#### Task to complete:
Show only those lines of the entries where the string "agent" is found.

═════ Record set ═════

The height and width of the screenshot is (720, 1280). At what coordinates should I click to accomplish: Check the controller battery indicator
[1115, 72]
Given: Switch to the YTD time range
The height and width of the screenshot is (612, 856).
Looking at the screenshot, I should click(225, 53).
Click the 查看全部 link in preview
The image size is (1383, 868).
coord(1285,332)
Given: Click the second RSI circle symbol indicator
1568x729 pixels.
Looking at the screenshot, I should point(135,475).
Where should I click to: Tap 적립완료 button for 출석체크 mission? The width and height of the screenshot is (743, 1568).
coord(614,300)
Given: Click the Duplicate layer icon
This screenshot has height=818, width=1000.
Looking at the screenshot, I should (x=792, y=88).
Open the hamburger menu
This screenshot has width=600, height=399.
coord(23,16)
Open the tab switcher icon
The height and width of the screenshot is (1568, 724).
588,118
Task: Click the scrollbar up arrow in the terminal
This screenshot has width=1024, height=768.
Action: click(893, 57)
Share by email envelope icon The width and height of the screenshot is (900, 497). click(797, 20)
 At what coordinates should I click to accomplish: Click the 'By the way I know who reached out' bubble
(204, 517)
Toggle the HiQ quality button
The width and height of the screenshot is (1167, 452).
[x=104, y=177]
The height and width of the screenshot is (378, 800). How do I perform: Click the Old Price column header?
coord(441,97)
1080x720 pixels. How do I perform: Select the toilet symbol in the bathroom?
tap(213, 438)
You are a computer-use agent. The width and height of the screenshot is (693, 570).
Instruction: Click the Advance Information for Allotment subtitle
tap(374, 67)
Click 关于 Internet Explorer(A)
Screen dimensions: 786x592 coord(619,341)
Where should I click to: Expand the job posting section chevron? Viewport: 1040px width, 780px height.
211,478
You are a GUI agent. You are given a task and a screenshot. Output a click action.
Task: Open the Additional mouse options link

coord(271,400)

═════

#### Your solution:
You are a computer-use agent. The width and height of the screenshot is (693, 570).
You are a GUI agent. You are given a task and a screenshot. Output a click action.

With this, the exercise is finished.